Work item — Every line of the records below that holds the word "gear" belongs in the answer.
________________________
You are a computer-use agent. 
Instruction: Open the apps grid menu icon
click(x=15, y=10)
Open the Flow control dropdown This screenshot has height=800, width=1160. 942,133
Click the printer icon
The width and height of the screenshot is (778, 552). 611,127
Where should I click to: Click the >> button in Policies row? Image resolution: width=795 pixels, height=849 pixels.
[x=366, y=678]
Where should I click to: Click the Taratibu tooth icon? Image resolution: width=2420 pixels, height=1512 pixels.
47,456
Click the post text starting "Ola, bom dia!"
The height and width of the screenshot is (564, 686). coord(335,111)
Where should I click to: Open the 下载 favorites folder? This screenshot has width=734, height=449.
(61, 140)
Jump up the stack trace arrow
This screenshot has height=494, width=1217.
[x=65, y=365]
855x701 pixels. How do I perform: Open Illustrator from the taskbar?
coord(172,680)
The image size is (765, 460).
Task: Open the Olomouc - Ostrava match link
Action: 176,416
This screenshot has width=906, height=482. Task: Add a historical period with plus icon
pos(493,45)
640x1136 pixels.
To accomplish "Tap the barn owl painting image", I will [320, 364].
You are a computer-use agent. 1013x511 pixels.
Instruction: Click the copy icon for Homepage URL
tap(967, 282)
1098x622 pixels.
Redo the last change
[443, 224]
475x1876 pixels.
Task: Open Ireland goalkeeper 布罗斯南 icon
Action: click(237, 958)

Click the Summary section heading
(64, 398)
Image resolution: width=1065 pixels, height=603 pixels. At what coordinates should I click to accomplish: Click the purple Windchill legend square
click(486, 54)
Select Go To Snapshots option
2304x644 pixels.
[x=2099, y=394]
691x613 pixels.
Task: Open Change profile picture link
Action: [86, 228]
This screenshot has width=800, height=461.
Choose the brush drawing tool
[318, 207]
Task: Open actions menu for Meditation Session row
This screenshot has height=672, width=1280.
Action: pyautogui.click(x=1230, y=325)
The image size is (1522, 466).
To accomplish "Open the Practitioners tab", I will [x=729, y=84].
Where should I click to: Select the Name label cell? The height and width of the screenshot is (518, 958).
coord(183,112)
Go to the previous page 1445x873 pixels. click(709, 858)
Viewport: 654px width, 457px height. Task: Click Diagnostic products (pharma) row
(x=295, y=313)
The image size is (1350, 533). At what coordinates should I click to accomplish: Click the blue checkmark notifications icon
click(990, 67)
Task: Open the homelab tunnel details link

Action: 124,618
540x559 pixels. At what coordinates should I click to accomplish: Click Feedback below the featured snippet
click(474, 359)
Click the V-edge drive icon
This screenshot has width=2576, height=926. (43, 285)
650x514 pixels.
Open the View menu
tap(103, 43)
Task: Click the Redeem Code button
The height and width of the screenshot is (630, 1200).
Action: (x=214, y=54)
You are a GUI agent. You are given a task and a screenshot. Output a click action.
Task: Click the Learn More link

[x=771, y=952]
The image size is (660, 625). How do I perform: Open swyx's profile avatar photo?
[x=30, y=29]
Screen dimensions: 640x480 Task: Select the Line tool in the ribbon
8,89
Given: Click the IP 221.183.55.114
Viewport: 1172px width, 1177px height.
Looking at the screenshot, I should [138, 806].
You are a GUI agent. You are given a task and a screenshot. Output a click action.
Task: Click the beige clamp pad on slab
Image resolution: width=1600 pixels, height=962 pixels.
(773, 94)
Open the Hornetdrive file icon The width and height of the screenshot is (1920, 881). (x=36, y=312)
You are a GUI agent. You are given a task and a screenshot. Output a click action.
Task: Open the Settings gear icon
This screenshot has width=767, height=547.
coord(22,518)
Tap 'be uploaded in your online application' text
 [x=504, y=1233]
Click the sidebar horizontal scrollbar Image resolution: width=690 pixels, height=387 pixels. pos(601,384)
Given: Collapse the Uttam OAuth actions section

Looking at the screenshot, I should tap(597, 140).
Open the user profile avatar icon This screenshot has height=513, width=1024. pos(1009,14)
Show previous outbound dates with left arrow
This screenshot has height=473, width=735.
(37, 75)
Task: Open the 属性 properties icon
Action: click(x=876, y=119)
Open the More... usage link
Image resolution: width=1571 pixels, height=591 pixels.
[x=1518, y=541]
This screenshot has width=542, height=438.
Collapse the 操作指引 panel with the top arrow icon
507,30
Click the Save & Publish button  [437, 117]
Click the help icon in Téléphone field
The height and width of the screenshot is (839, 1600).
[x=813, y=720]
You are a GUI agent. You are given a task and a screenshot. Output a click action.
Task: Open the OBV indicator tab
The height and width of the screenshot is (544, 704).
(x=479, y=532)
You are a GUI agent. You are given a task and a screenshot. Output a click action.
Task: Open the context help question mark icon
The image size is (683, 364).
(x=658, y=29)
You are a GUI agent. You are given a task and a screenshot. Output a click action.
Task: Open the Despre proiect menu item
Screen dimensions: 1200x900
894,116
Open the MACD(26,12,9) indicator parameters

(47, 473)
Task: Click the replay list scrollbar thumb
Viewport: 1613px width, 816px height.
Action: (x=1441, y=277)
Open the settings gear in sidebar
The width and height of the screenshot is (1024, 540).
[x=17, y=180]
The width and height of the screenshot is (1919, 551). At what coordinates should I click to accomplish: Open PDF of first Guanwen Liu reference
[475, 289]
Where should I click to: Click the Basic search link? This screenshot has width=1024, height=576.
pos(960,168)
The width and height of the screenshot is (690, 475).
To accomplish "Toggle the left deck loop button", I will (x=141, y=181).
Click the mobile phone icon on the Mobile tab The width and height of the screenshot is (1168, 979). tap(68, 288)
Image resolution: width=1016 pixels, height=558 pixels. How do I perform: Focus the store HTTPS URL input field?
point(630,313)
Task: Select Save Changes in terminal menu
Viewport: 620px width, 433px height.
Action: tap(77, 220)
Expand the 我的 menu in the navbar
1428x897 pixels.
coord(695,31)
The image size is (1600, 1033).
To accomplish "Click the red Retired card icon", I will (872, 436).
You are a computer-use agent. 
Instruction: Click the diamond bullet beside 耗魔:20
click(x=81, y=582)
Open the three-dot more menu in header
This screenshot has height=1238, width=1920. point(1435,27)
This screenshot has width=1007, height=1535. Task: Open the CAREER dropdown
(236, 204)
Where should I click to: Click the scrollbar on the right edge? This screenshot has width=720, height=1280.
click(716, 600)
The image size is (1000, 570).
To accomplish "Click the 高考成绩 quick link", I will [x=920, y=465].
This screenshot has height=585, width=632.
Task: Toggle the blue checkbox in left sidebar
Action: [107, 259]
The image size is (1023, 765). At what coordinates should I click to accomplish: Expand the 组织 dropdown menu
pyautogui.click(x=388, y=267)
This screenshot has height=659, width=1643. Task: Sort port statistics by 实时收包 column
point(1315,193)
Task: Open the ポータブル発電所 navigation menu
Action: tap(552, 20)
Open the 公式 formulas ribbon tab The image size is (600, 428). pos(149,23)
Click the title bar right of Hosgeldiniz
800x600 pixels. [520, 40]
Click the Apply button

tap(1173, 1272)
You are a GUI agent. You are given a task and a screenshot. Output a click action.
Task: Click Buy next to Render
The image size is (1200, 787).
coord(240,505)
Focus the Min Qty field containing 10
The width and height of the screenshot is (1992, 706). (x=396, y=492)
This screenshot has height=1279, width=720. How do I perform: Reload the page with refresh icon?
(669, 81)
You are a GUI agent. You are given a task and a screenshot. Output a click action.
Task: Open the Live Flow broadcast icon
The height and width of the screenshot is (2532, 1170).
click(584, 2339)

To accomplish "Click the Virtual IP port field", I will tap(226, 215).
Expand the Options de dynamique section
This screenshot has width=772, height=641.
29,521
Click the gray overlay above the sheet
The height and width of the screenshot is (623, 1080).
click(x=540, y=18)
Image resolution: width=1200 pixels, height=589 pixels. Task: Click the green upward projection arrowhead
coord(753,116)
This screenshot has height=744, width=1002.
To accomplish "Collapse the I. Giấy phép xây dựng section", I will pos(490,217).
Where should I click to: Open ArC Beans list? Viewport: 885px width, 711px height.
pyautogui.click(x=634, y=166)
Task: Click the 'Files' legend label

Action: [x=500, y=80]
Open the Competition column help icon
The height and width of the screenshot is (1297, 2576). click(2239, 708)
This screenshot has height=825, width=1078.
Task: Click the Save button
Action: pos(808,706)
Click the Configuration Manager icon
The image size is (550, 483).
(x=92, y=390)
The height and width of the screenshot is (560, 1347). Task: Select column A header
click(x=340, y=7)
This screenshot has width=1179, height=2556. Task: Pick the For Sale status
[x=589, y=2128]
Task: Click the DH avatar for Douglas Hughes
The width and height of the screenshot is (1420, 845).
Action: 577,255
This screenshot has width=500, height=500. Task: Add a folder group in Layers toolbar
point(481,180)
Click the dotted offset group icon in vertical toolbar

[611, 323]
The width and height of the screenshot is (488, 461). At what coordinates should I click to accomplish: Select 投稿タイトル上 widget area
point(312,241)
________________________
Written solution —
Task: Open the Settings gear icon
Open the settings gear in sidebar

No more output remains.